En mi ordenación, el obispo Doherty me
entregó una patena y un cáliz con el pan y el vino para ser ofrecidos en la
Misa y me ordenó "recibes la ofrenda del pueblo santo, para ser ofrecida a
Dios". Sabía que lo que recibía era más que sólo pan y vino. Recibí
también sus cuerpos y su sangre: los sacrificios que hacen diariamente y los
sufrimientos que soportan por el bien de los demás y por el Reino de Dios. En
virtud de mi ordenación, he sido llamado a unir sus ofrendas al Cuerpo y a la
Sangre de Cristo aquí, en este altar. Es una llamada por la que agradezco
continuamente y que tomo muy en serio.
Ustedes, los fieles de nuestras
parroquias, participan también en esta mediación (de manera análoga). Lleva
consigo muchas necesidades y preocupaciones, tanto de su familia y amigos aquí
como de sus familiares y amigos que están lejos (y a menudo en situaciones
mucho más peligrosas). Se enfrentan a muchas tentaciones en el mundo, pero se
esfuerzan por permanecer cerca de Dios. Sufren cuando algunos de sus seres queridos
se alejan de Dios.
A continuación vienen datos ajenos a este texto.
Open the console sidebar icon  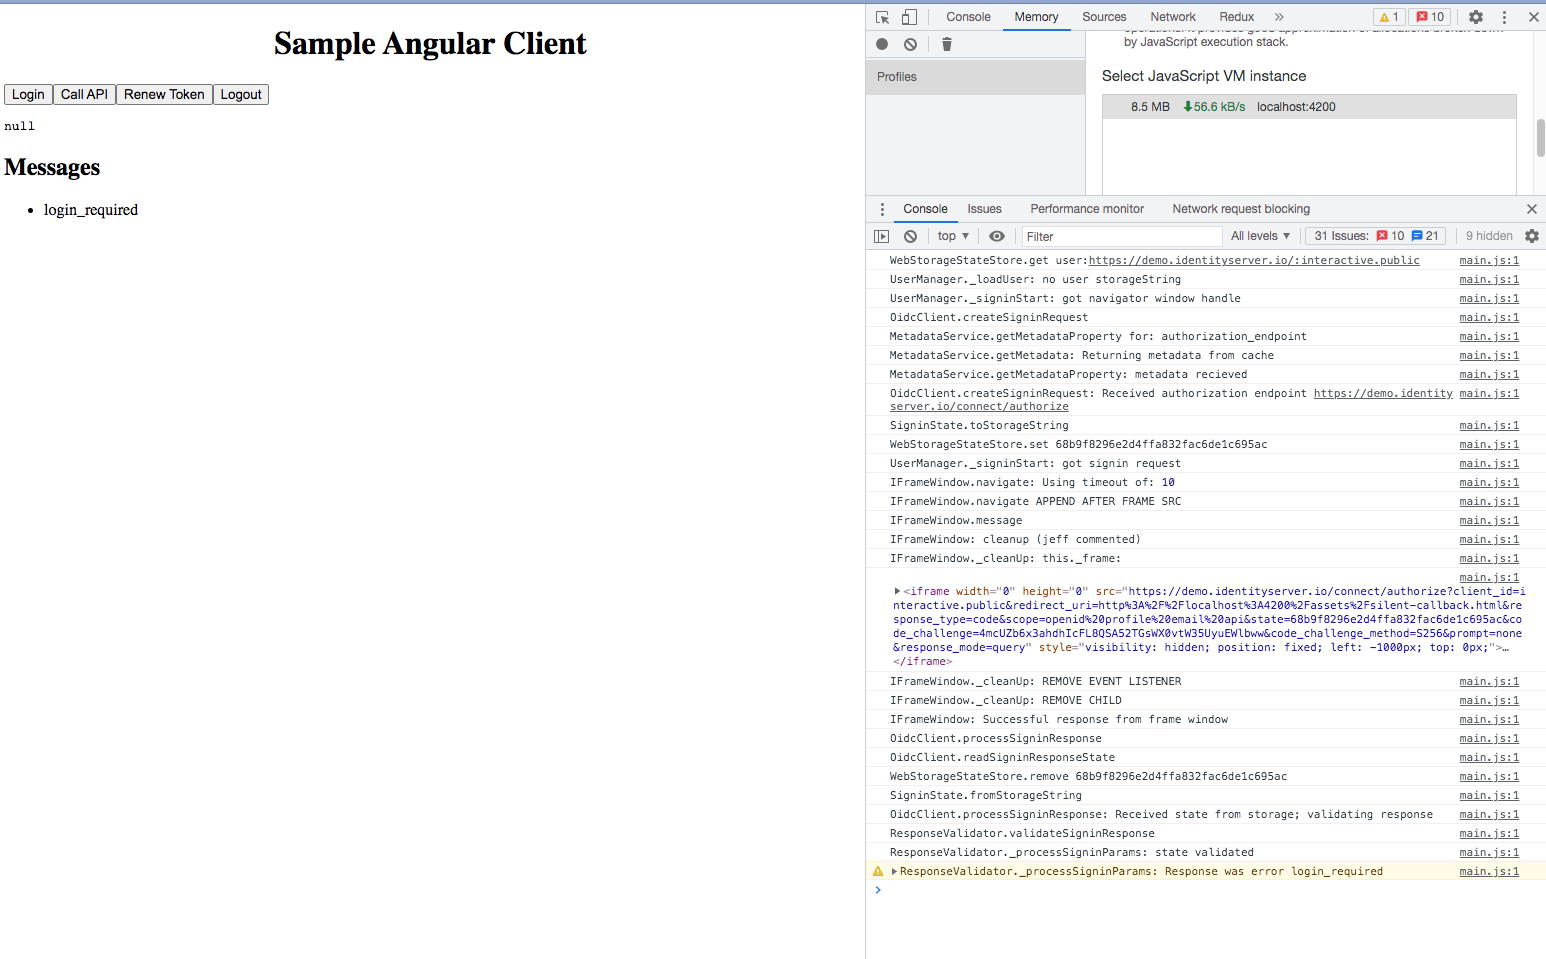881,236
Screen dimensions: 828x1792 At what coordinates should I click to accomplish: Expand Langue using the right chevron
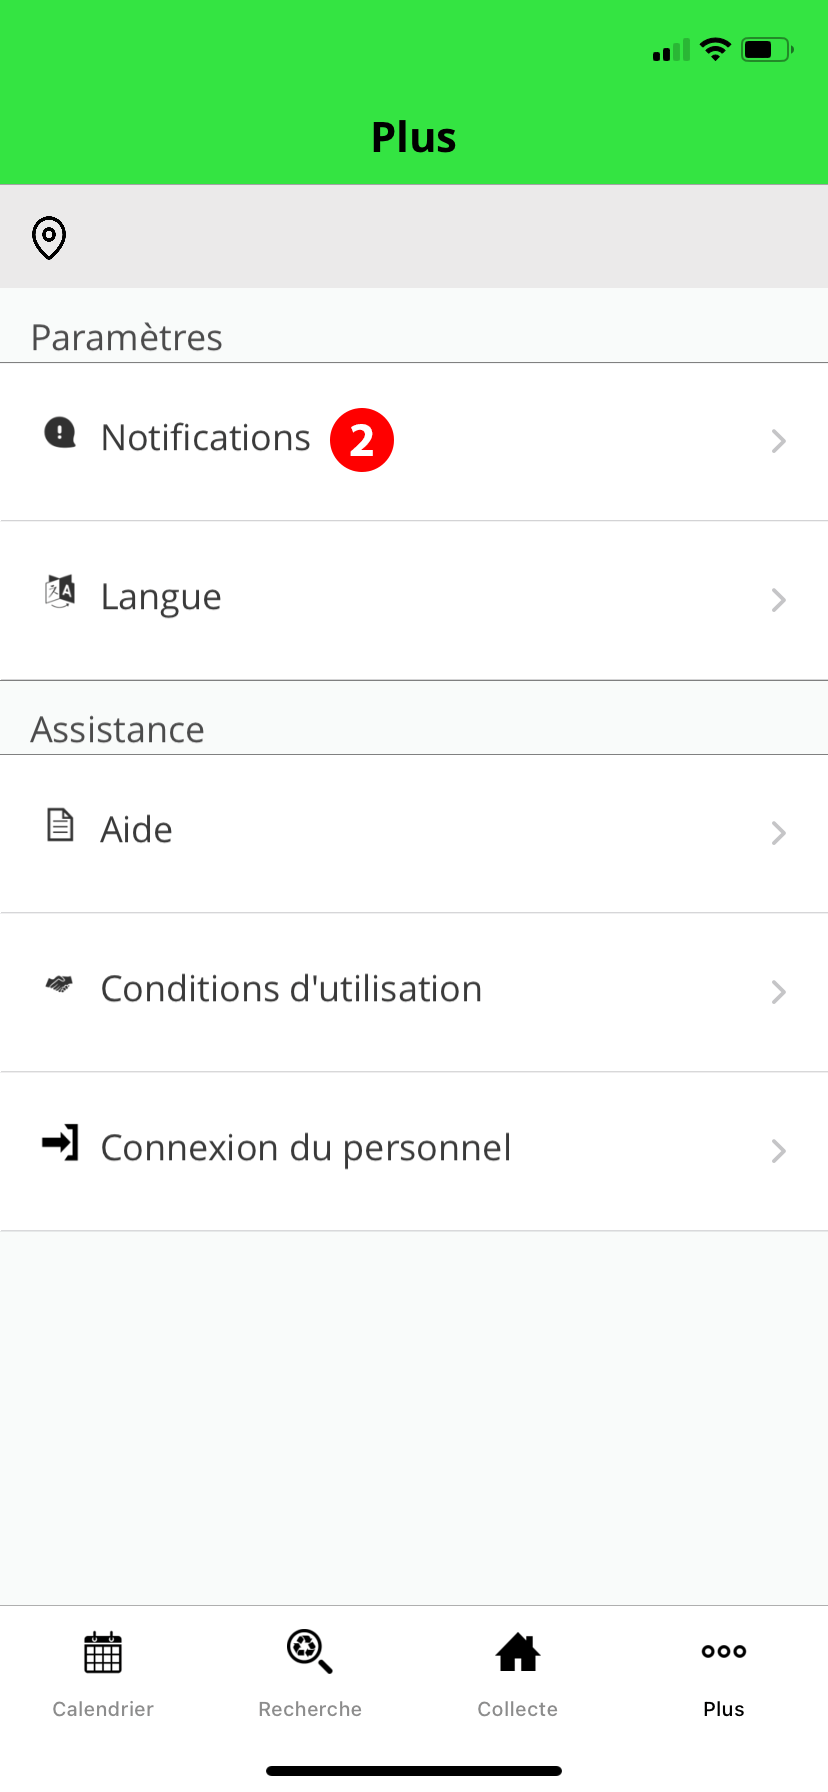pos(779,600)
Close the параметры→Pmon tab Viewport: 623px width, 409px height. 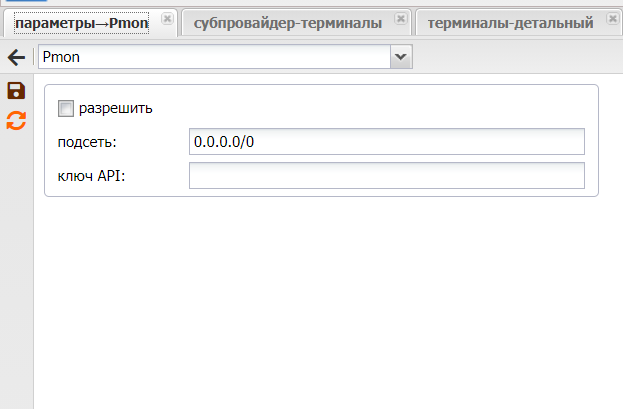[167, 19]
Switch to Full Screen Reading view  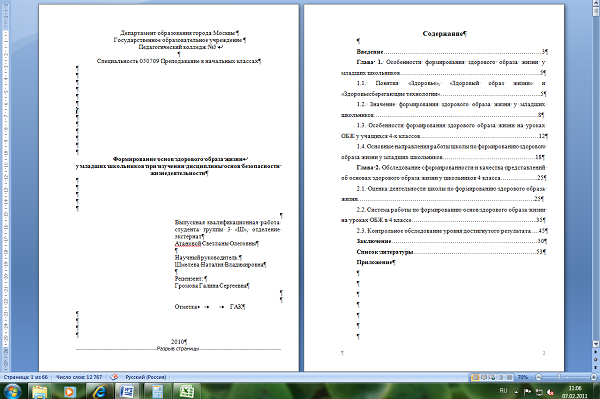tap(484, 377)
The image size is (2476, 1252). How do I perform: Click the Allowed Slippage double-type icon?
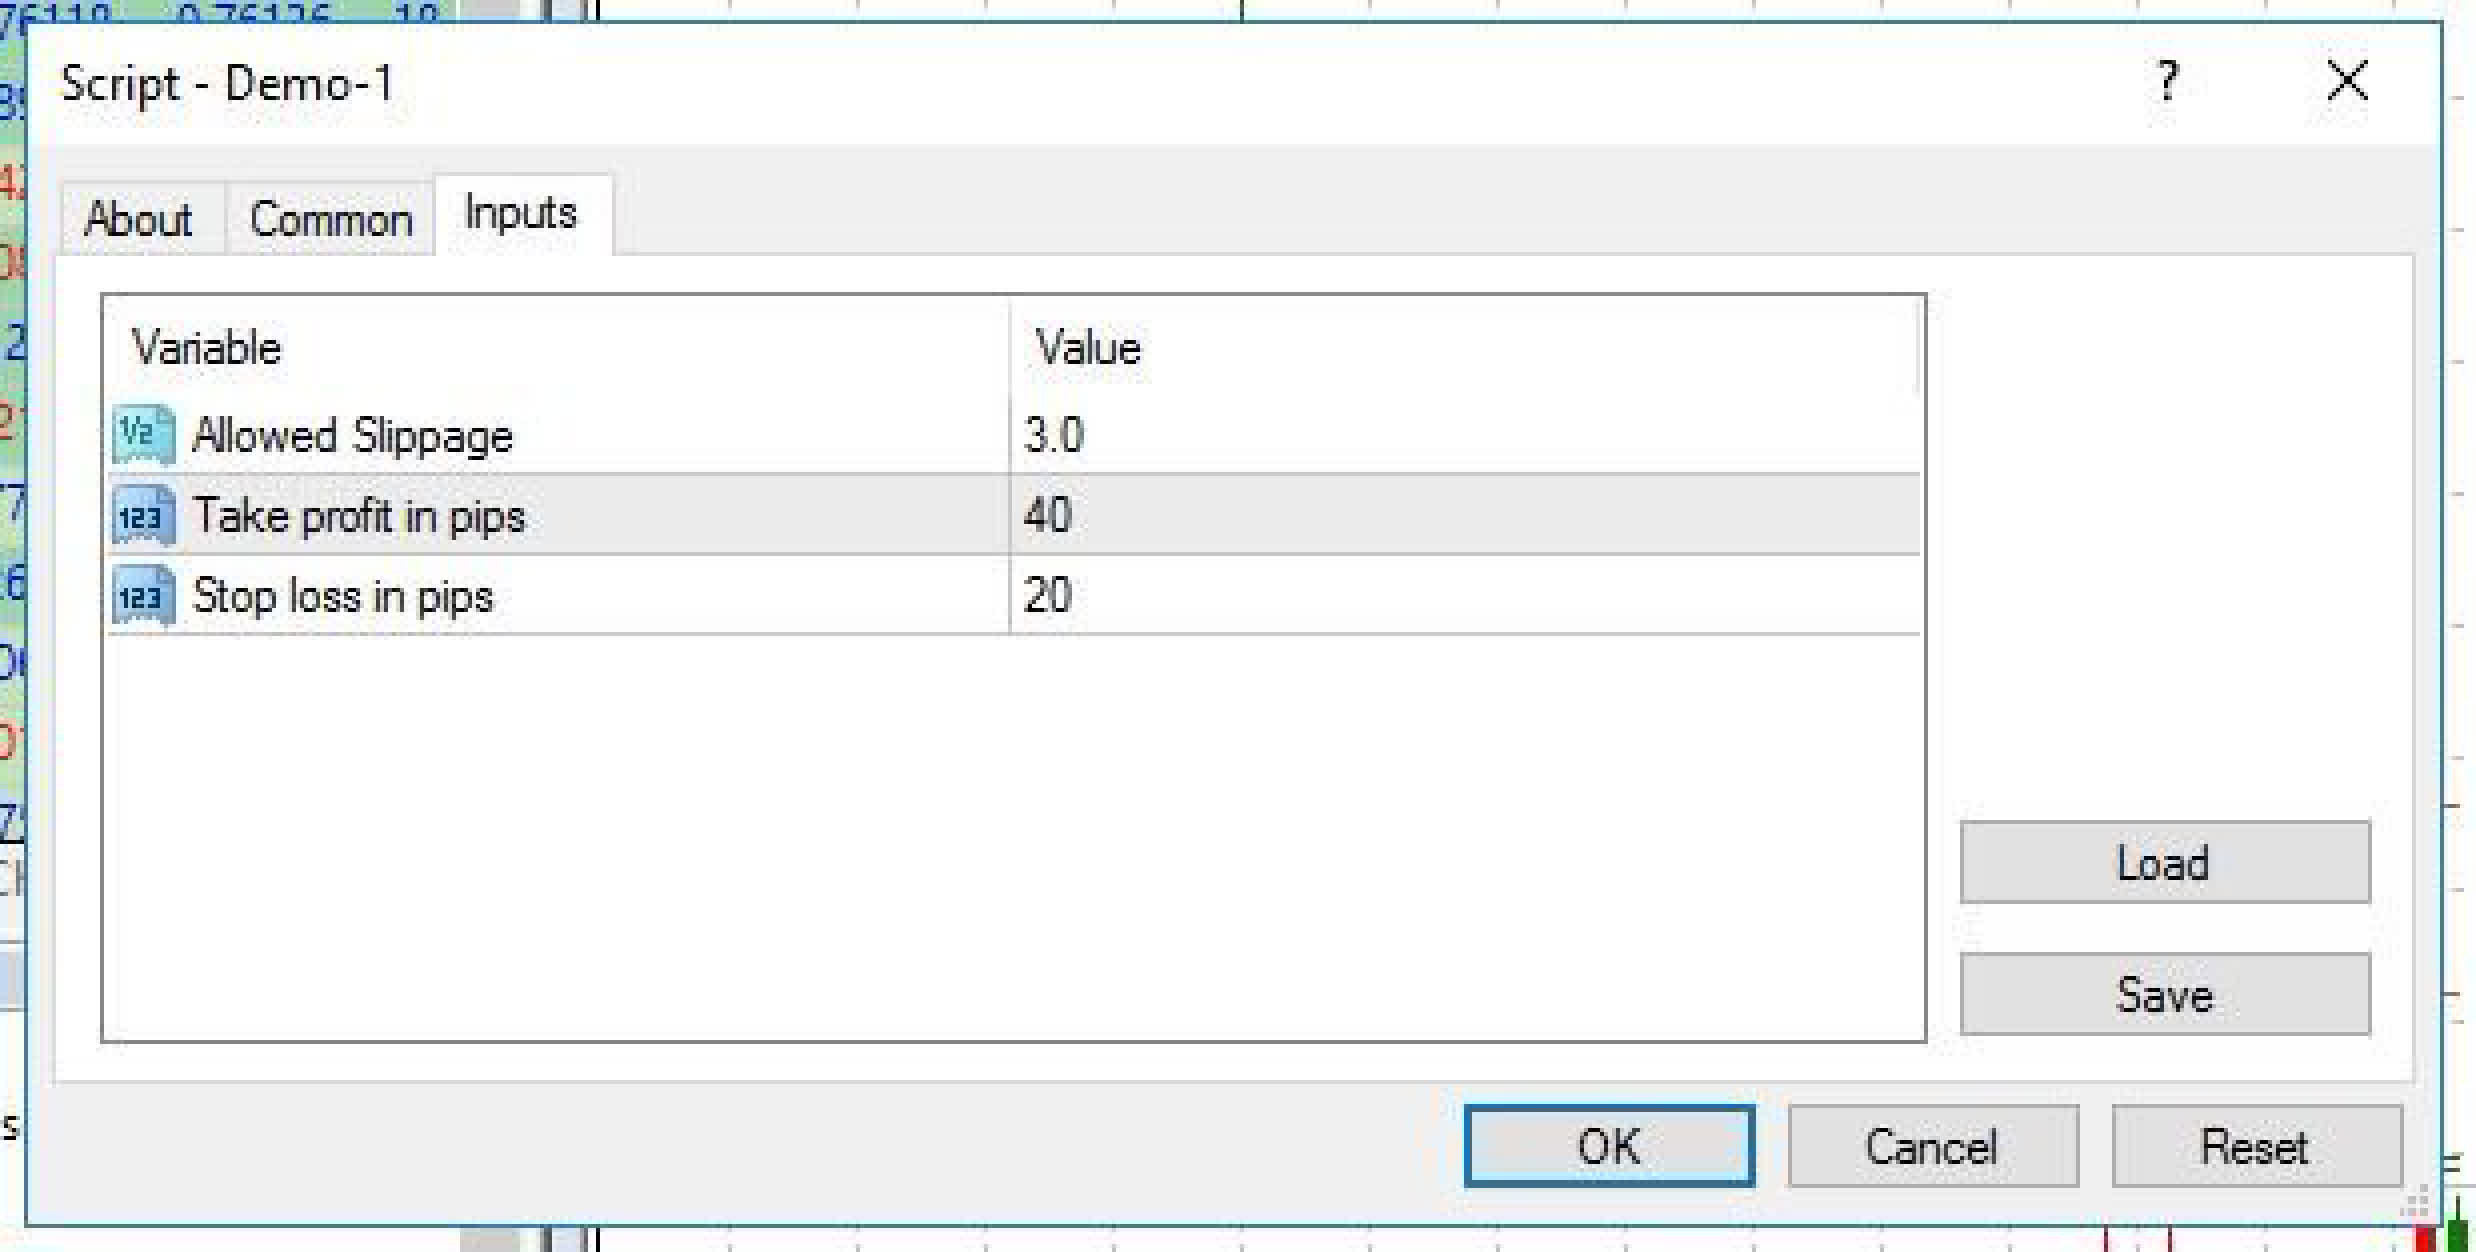coord(144,435)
Éstos son la "sangre" de sus sacrificios. Es para
mí una lección de humildad saber que ustedes luego traen todo esto aquí y me lo
presentan a mí (y a los otros sacerdotes que sirven aquí) para que puedan
unirse al único sacrificio perfecto de Cristo: la fuente y plenitud de la mediación
entre Dios y los hombres.
Queridos hermanos, una alianza sellada
con sangre es un asunto serio. La nueva alianza formada por Cristo y sellada
con su Sangre derramada en la Cruz es la más serio de todas. En el bautismo,
entramos en esta alianza con Cristo y así recibimos el llamado a imitarlo al
derramar nuestra sangre (metafóricamente y, quizás, literalmente) por la vida
de los demás. Hoy, mientras celebramos y honramos su santísimo Cuerpo y
Sangre—y buscamos renovar nuestra devoción a ellos—seamos renovados en nuestra
propia vocación: porque, a través de ella, encontraremos a Cristo; y, en él,
encontraremos el avivamiento que buscamos.